Collected data
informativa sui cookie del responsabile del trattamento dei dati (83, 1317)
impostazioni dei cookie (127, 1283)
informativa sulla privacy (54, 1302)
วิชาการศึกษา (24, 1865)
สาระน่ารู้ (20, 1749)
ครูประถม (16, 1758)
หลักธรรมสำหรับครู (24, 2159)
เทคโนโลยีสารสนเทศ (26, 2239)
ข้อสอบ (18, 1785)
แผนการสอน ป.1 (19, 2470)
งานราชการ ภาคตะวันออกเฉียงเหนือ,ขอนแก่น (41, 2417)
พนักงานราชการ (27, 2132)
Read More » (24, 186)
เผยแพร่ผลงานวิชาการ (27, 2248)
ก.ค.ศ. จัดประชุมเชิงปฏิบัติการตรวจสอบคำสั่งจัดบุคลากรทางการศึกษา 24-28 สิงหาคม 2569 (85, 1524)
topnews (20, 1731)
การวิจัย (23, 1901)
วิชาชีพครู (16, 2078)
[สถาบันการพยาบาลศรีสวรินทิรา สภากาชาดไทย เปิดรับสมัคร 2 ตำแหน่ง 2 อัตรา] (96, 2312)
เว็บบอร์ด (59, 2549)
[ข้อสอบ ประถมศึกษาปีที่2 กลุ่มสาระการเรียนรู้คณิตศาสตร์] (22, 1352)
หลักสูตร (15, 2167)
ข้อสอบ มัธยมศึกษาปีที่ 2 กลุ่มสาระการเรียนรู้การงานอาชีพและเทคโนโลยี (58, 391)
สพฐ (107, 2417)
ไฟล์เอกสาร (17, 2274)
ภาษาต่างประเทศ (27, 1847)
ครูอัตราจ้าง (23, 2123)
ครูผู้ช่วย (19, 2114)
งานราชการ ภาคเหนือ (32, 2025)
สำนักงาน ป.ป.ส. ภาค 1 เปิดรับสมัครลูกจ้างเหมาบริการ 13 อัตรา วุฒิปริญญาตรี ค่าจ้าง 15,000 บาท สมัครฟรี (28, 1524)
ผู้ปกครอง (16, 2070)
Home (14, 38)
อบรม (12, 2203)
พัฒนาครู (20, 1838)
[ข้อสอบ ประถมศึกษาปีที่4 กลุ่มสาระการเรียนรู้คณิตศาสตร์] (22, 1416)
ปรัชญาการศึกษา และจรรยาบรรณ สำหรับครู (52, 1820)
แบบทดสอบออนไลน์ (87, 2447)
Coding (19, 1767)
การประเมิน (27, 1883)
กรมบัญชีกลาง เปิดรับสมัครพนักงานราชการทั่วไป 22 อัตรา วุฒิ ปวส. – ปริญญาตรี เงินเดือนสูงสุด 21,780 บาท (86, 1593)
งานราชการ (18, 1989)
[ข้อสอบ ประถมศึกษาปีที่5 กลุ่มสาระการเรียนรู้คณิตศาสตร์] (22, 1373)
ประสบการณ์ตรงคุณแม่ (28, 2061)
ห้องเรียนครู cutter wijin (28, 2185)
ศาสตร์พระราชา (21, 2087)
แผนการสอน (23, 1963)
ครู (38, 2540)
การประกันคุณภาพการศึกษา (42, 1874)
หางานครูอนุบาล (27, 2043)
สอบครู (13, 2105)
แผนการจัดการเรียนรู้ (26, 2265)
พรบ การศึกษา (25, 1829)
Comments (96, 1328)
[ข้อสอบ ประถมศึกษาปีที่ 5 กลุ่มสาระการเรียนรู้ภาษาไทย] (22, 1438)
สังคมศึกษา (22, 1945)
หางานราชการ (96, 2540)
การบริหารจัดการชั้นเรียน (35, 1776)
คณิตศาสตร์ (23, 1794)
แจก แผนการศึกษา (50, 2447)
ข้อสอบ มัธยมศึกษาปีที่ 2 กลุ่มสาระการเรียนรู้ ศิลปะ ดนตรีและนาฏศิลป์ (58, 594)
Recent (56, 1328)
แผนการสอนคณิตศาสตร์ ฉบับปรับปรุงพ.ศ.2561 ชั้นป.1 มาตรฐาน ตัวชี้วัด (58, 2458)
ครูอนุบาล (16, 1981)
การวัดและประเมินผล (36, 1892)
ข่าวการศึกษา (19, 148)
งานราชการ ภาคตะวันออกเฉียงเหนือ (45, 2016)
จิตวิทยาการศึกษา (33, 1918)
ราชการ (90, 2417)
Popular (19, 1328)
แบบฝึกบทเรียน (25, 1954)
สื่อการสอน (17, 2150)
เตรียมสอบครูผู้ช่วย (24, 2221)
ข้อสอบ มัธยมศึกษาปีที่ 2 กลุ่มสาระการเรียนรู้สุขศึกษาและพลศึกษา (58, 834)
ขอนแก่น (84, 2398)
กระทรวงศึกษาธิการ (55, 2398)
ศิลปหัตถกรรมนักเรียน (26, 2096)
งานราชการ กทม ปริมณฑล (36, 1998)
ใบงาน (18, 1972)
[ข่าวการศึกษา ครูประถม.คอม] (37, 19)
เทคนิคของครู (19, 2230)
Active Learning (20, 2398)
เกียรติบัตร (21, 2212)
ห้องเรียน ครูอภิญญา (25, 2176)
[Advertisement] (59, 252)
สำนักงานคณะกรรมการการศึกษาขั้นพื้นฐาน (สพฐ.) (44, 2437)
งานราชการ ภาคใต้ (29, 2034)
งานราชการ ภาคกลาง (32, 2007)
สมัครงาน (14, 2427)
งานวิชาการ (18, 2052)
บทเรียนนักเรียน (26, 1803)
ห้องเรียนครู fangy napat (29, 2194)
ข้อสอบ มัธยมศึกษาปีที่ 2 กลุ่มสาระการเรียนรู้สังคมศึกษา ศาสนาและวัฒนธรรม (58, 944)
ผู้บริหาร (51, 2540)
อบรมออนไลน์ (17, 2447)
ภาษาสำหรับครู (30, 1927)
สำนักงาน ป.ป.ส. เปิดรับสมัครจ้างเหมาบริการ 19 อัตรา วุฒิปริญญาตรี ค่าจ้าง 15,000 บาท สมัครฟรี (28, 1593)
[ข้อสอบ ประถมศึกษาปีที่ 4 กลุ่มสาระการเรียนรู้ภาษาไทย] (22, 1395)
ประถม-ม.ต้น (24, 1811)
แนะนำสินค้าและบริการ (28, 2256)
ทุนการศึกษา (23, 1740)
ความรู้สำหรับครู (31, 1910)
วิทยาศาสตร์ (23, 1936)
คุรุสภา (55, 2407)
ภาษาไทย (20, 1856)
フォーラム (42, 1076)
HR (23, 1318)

» **Problem requirements**:
From the data above, output exactly the lines between the one containing "Popular (19, 1328)" and the one containing "ใบงาน (18, 1972)", counting both of them.

» **Finished task**:
Popular (19, 1328)
แบบฝึกบทเรียน (25, 1954)
สื่อการสอน (17, 2150)
เตรียมสอบครูผู้ช่วย (24, 2221)
ข้อสอบ มัธยมศึกษาปีที่ 2 กลุ่มสาระการเรียนรู้สุขศึกษาและพลศึกษา (58, 834)
ขอนแก่น (84, 2398)
กระทรวงศึกษาธิการ (55, 2398)
ศิลปหัตถกรรมนักเรียน (26, 2096)
งานราชการ กทม ปริมณฑล (36, 1998)
ใบงาน (18, 1972)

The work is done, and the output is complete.